EXERCISE A —
List the road segments that the $1.13 million APAC bid in the county commission news article covers.
EXERCISE B —
In the county commission news article, what was EBH Engineering's estimate for demolishing the former Florence school?
EXERCISE C —
Pick up the county commission news article after its final sentence and keep writing.

DOCUMENT PASSAGE —
★ ★ ★ ★ ★
Key county roads
to go back to paved
Six miles of gravel roads that used to be paved, including the east access road to Marion Dam and a continuation leading to Cottonwood Point, will return to asphalt later this year.
County commissioners approved a $1.13 million bid from low bidder APAC of Wichita last week to hard surface:
- Pawnee Rd. from US-56 to Marion Dam, particularly important now that the dam has a six-ton weight limit.
- Pawnee Rd. from 220th to 230th Rd., extending to a Cottonwood Point access road.
- Timber Rd. from 10th to 40th Rd. in the extreme southern part of the county.
- 90th Rd. from K-15 to Chisholm Trail Rd. in the southwestern part of the county.
Commissioners also accepted an $83,360 low bid from APAC for the county’s half of repaving Industrial Rd. / Jade Rd. from 190th Rd. north to Hillsboro Community Hospital at US-56.
Hillsboro is paying for the north half of the project. Unlike the other paving projects, which will be paid out of the county’s capital improvement fund, the county’s share of this project will be paid out of federal money.
Commissioners, who spoke passionately and at length about the need to improve roads for farmers, also approved purchasing two new dump trucks for $95,652.50 apiece from Williams Service of Florence.
From Tractor Parts and Equipment, the county also will purchase a $51,345 bed and plow with a hitch for a pup trailer for one truck and a $52,470 bed and plow with a high-lift gate for the other.
One truck will be purchased outright this year. The other will be bought as a lease-purchase, with county banks invited to bid on the interest rate.
Two old trucks will be sold at auction. Another dump truck purchase is likely next year.
Appraiser’s 39.1% raise
After a series of closed-door sessions, commissioners offered deputy appraiser Brian Frese a 39.1 percent raise to serve as interim appraiser for one month.
His monthly salary will go from the equivalent of $41,664 annually to the equivalent of $57,996 annually.
He will let commissioners know before July 1 whether he will agree to be the permanent replacement for appraiser Ray Cook, who announced his resignation March 20.
Demolition bids flawed
Despite having hired EBH Engineering to ensure the adequacy of bids to demolish the former Florence school, commissioners voted to void a just-concluded bidding process and start over.
A mix-up in paperwork did not make it clear to all bidders that they would have to provide a so-called bid bond, guaranteeing that they would perform the work if their bid were accepted.
Like three of eight others who submitted bids, low bidder Middlecreek Mining of Peabody did not include a bid bond in its $84,000 bid.
Bids ranged as high as $221,000, with two clusters — between $84,000 and $98,000 and around $120,000. EBH’s estimate had been $114,500.
With Middlecreek’s Frank Oursler in attendance, commission chairman Randy Dallke expressed concern that rebidding would allow others to undercut the low bid.
Other commissioners said there was no option but to reopen bidding to all parties. Dallke cast the lone vote against doing so.
★ ★ ★ ★ ★
DATASET EXTRACT —

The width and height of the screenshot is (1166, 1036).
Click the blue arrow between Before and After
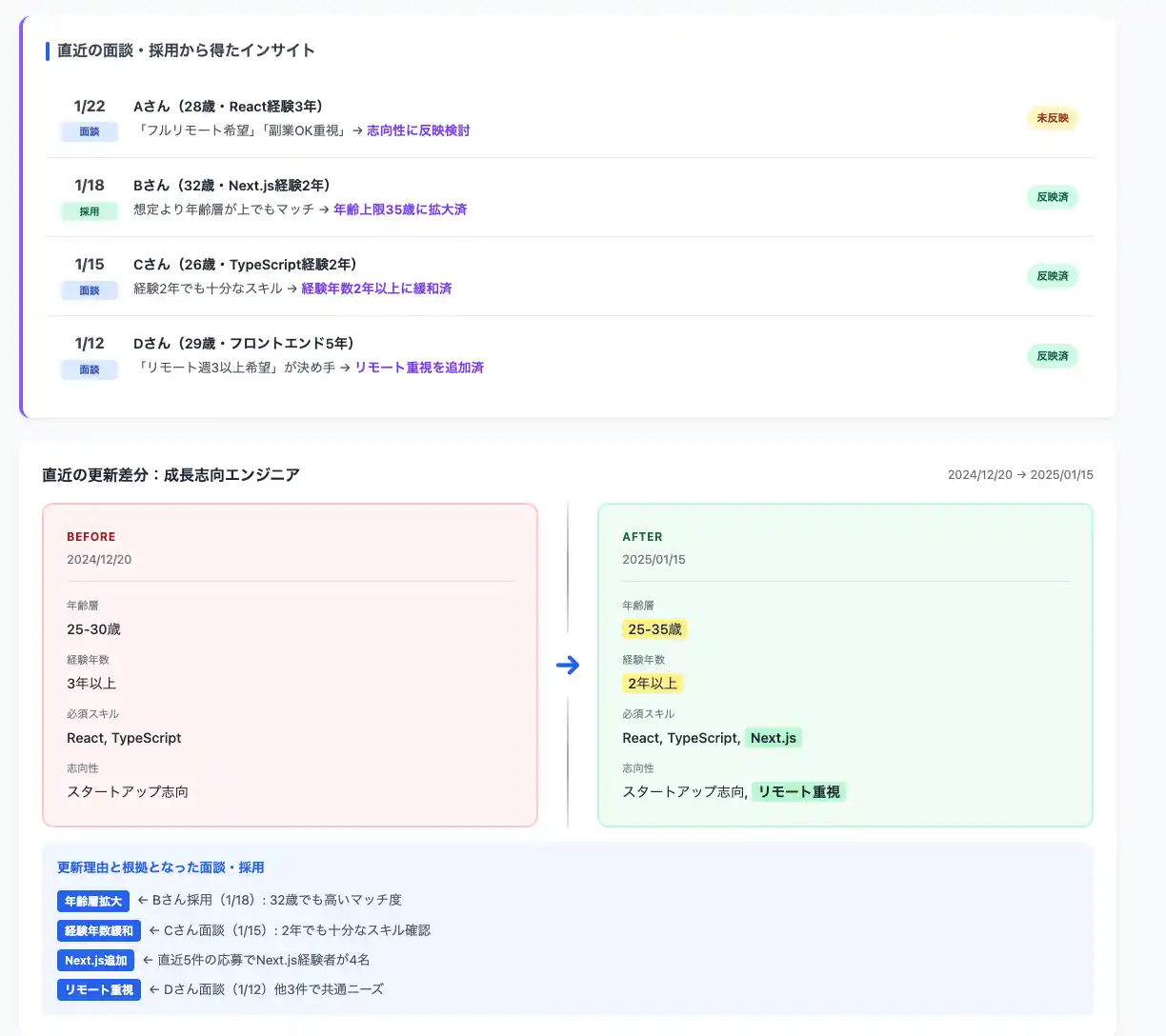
★ ★ ★ ★ ★
EXERCISE ANSWER A —
- Pawnee Rd. from US-56 to Marion Dam
- Pawnee Rd. from 220th to 230th Rd.
- Timber Rd. from 10th to 40th Rd.
- 90th Rd. from K-15 to Chisholm Trail Rd.

EXERCISE ANSWER B —
$114,500.

EXERCISE ANSWER C —
EBH’s Darren Neufeld apologized for the mix-up and, on questioning from commissioners, said county counselor Susan Robson had not reviewed the paperwork in advance.
Resubmitted bids will be evaluated June 19.
Bowron proves divisive
The future of downtown Marion’s historic 1886 Bowron Building appears to be the next looming controversy for the commission.
The building, a half-block from the courthouse, houses the county’s planning, zoning and environmental health department. Until last year, it also housed the public health department, which has since moved across town to near St. Luke Hospital.
“We need to get out of it, put it on the market, and move on,” Dallke said. “My feelings are that I’d like to spend money for more than one department.”
Renovating both floors of the building could be costly, Dallke said.
County clerk Tina Spencer said a previous feasibility study put the cost at $500,000. Not mentioned were previous feasibility studies indicating that building a courthouse annex could cost more than $7 million.
Dallke said he was looking more into the idea of creating a storage shed — a metal building or a concrete block building nearer to the courthouse.
He cited concerns about the half-block citizens might have to walk to go between the Bowron Building and the courthouse.
Commissioner Dianne Novak seemed to disagree, saying: “We just need to get in there and fix it.”
She urged having the building listed, as its sister structure, the adjoining Historic Elgin Hotel is, on the National Register of Historic Places.
However, both Dallke and commissioner Kent Becker thought doing so would limit options by forcing the county to retain historic elements of the building’s design.
“I don’t see putting money into that building if there are alternatives,” Becker said.
Commissioners decided to re-examine possibilities, but Dallke said he thought it would best to rely on private enterprise, rather than government, to make any attempt to preserve the historic structure.